Copy the part of the entries that opens with the line containing "The image size is (1456, 819)." and closes with the line containing "point(1035,840)", replacing "magnifier" with "lens" and leaving everything else untouched.

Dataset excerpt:
------------------------
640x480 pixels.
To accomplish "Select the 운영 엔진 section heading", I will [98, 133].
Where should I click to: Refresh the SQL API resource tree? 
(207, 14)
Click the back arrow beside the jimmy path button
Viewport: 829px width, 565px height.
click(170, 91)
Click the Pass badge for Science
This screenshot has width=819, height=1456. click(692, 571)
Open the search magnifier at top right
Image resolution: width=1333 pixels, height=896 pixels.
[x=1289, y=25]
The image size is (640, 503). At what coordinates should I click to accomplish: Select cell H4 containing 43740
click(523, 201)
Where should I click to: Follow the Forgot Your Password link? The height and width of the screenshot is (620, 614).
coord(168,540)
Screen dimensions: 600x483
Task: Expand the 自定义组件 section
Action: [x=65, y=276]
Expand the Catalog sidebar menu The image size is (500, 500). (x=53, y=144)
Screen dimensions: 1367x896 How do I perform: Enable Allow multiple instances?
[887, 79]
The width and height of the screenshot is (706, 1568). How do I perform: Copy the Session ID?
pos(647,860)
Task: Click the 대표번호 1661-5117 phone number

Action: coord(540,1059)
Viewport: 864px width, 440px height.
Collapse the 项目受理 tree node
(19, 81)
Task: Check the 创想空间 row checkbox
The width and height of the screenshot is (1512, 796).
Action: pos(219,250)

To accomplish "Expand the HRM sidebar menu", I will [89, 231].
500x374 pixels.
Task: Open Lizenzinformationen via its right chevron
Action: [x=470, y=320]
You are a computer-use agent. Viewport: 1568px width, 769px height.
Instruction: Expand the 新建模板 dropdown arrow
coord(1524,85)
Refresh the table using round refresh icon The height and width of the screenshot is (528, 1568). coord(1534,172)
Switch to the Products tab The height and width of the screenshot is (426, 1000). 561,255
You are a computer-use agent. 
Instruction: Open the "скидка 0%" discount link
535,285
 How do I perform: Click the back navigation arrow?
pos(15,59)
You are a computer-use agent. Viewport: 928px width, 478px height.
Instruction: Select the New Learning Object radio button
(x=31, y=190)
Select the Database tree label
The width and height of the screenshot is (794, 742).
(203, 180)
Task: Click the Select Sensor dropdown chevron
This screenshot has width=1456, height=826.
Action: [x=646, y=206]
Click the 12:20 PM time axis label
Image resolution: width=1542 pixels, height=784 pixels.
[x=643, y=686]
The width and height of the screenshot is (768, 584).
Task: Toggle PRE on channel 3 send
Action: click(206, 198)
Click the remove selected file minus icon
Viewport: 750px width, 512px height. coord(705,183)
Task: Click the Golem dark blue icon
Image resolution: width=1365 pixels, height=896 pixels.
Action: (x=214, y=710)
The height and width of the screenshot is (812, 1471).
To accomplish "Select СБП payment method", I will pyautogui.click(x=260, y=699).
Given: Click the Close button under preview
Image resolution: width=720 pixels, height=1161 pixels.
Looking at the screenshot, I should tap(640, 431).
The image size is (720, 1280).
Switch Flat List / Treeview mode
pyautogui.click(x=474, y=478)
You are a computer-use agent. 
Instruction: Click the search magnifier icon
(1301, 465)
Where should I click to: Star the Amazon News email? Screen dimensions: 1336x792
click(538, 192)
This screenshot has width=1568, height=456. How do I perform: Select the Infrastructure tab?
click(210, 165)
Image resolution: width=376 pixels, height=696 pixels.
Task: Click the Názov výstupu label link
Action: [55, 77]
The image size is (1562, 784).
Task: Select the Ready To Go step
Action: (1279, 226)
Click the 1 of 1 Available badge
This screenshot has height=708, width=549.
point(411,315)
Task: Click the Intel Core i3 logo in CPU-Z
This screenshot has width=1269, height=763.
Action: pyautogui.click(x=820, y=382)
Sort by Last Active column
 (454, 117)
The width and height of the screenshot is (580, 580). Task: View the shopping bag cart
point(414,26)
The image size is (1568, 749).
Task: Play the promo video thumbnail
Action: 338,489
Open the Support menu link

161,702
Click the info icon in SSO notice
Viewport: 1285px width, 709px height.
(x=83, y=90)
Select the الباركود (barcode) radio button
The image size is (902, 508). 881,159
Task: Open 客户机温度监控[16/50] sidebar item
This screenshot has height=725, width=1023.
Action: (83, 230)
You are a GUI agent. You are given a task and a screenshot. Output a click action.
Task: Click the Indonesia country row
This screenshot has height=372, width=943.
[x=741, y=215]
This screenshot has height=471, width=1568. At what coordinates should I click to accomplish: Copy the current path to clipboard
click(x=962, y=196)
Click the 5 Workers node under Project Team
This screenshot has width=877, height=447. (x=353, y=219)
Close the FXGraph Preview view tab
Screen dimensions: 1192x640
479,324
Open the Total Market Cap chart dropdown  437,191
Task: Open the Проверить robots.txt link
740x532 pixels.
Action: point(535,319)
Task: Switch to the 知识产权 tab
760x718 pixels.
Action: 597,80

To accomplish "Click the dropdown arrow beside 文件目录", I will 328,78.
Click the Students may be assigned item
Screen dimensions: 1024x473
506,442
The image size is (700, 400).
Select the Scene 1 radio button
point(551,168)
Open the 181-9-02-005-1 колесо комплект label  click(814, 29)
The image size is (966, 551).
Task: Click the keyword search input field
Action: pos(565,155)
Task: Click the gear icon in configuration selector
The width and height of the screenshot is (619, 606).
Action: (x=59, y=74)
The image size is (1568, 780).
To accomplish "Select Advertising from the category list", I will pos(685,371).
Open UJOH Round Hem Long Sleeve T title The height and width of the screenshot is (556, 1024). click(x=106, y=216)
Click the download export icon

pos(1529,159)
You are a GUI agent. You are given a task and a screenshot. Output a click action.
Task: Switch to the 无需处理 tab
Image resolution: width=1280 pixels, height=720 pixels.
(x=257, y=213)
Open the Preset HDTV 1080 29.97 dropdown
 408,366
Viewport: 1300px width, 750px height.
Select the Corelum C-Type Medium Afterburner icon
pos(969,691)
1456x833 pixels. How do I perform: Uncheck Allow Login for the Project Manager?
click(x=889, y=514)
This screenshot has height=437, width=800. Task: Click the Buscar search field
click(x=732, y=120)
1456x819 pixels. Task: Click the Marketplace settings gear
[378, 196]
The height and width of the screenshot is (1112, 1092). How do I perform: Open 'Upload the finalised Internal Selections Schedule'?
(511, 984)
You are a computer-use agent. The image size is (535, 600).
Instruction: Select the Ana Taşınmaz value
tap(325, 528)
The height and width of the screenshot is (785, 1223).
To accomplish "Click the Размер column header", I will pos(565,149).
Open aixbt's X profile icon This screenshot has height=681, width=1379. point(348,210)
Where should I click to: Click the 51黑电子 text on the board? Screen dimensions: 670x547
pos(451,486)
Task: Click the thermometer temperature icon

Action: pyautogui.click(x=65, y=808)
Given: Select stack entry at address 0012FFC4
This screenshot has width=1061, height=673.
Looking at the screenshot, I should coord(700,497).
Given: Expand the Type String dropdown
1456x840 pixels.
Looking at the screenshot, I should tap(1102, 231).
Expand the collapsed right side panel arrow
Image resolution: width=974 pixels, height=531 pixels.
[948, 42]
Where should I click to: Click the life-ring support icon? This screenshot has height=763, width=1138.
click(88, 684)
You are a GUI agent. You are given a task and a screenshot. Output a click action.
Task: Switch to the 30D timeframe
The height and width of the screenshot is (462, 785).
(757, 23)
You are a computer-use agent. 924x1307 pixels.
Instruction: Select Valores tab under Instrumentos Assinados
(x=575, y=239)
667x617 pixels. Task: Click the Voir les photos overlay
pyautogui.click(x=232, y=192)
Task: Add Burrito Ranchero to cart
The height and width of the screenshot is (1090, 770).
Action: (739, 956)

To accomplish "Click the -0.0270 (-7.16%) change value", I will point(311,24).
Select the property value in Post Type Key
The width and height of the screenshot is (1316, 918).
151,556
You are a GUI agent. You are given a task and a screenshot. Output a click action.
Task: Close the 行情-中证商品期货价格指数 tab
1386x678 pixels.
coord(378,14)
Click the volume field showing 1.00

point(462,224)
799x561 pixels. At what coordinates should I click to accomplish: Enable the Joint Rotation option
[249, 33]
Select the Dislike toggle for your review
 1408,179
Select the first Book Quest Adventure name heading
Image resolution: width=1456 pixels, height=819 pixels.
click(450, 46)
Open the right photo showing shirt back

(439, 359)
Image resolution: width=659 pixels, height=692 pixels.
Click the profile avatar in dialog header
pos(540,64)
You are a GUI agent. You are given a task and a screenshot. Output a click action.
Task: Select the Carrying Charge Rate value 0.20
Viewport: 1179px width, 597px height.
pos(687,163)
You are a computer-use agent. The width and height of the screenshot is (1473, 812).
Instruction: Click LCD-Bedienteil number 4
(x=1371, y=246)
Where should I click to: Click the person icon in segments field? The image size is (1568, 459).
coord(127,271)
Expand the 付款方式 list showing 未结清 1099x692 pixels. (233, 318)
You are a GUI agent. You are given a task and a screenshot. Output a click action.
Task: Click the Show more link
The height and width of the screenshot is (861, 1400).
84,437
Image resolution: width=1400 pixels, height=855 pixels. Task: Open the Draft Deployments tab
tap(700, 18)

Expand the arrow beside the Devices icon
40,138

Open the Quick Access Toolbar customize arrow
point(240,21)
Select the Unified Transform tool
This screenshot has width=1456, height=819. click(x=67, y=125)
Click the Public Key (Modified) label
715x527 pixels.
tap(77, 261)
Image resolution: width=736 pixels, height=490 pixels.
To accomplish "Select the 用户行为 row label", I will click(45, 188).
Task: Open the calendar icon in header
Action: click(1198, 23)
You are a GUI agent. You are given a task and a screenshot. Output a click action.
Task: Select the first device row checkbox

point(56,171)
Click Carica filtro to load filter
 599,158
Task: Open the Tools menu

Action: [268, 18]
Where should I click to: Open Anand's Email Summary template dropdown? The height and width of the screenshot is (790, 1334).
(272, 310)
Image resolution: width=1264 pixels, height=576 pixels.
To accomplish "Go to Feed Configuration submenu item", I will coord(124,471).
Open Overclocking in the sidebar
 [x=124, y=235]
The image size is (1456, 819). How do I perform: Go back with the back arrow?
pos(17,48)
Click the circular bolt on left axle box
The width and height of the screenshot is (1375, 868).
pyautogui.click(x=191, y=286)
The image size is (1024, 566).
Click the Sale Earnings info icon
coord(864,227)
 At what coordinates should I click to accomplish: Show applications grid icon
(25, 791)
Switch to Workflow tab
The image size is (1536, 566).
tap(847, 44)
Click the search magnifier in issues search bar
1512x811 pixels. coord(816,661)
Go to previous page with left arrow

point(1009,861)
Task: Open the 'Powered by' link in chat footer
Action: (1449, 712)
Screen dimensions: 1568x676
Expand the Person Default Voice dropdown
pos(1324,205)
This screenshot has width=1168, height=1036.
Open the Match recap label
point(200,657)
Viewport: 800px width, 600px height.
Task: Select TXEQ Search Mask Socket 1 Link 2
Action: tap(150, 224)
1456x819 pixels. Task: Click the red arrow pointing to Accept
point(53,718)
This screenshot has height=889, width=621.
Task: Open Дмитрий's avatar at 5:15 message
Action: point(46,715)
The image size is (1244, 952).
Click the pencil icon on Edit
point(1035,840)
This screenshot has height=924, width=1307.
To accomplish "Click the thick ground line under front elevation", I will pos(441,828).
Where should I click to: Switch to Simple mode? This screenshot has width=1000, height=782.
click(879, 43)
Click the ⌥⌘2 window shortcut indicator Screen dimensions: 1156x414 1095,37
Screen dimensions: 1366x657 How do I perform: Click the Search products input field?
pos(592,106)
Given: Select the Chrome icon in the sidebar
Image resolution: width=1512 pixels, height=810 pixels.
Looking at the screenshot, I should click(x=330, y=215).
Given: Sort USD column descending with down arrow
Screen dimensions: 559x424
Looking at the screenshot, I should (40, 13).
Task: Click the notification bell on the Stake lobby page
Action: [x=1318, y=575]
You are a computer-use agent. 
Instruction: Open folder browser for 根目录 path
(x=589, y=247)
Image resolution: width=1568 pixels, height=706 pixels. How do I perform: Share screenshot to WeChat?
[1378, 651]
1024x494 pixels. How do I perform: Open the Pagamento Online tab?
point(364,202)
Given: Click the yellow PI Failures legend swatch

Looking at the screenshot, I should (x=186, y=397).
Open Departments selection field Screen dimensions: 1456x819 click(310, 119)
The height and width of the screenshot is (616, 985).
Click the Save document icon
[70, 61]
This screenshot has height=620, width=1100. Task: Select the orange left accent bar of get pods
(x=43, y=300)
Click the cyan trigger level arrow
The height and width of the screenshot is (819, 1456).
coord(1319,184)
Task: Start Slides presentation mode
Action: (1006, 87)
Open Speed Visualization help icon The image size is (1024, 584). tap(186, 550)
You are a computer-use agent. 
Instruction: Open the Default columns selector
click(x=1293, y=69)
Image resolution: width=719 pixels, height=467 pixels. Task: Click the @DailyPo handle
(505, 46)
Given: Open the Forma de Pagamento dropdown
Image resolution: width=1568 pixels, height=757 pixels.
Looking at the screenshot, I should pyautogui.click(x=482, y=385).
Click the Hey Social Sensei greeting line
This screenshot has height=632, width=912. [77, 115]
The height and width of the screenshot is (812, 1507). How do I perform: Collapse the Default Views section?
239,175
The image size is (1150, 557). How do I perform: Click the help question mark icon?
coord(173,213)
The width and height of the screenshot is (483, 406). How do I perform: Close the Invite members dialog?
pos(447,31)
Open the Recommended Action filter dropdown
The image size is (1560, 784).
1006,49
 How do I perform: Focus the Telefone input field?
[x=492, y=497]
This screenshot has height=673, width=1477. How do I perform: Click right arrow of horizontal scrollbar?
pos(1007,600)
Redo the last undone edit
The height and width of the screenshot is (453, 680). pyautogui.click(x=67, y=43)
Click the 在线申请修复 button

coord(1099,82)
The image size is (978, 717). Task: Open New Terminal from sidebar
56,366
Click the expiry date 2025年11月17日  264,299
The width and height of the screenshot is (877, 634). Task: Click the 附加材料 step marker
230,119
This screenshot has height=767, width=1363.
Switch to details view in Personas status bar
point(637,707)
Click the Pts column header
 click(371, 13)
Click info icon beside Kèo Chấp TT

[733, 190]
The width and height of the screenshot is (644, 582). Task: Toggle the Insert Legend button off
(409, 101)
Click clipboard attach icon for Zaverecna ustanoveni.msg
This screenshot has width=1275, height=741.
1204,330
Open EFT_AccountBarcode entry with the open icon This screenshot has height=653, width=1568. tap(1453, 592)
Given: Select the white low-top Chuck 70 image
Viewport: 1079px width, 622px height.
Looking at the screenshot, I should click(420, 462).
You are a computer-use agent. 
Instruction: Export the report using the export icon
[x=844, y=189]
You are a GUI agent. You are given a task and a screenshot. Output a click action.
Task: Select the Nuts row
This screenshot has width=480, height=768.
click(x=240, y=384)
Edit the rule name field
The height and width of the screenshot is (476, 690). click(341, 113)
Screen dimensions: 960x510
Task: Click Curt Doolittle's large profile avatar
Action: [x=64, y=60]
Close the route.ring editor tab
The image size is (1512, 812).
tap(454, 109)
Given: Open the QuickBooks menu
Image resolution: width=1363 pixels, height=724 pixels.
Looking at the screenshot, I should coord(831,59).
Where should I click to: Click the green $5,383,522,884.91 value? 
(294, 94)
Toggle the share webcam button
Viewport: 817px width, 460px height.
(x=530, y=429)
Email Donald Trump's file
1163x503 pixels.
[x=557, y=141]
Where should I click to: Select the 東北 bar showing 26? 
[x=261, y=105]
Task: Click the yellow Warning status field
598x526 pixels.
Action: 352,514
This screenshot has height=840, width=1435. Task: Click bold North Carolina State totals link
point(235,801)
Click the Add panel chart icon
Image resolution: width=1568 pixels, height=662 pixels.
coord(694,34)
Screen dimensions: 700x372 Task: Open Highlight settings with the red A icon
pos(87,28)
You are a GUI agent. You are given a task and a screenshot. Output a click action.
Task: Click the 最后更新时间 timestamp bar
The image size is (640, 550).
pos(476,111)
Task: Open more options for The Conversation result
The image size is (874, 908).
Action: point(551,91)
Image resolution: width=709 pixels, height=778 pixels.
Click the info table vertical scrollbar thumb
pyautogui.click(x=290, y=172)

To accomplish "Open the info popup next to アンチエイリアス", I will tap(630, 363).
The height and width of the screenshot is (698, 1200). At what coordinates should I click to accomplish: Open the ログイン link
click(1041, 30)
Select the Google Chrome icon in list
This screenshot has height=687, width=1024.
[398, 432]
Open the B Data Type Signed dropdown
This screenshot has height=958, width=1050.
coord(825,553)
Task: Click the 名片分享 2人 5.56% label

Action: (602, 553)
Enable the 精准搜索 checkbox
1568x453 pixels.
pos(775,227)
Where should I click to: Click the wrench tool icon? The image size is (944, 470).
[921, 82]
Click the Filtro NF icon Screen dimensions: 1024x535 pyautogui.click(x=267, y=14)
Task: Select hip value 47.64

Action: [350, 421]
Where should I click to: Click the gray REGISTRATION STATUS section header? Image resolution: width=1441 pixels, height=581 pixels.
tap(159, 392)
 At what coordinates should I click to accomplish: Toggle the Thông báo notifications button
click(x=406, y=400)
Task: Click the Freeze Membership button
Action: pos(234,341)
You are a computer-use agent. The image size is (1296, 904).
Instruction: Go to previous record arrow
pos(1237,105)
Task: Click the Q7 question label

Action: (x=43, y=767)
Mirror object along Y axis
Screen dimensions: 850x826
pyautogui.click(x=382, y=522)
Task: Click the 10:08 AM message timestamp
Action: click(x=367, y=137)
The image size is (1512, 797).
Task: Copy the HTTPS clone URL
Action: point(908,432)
------------------------
Exercise answer:
The image size is (1456, 819). How do I perform: Go back with the back arrow?
pos(17,48)
Click the circular bolt on left axle box
The width and height of the screenshot is (1375, 868).
pyautogui.click(x=191, y=286)
The image size is (1024, 566).
Click the Sale Earnings info icon
coord(864,227)
 At what coordinates should I click to accomplish: Show applications grid icon
(25, 791)
Switch to Workflow tab
The image size is (1536, 566).
tap(847, 44)
Click the search lens in issues search bar
1512x811 pixels. coord(816,661)
Go to previous page with left arrow

point(1009,861)
Task: Open the 'Powered by' link in chat footer
Action: (1449, 712)
Screen dimensions: 1568x676
Expand the Person Default Voice dropdown
pos(1324,205)
This screenshot has width=1168, height=1036.
Open the Match recap label
point(200,657)
Viewport: 800px width, 600px height.
Task: Select TXEQ Search Mask Socket 1 Link 2
Action: tap(150, 224)
1456x819 pixels. Task: Click the red arrow pointing to Accept
point(53,718)
This screenshot has height=889, width=621.
Task: Open Дмитрий's avatar at 5:15 message
Action: point(46,715)
The image size is (1244, 952).
Click the pencil icon on Edit
point(1035,840)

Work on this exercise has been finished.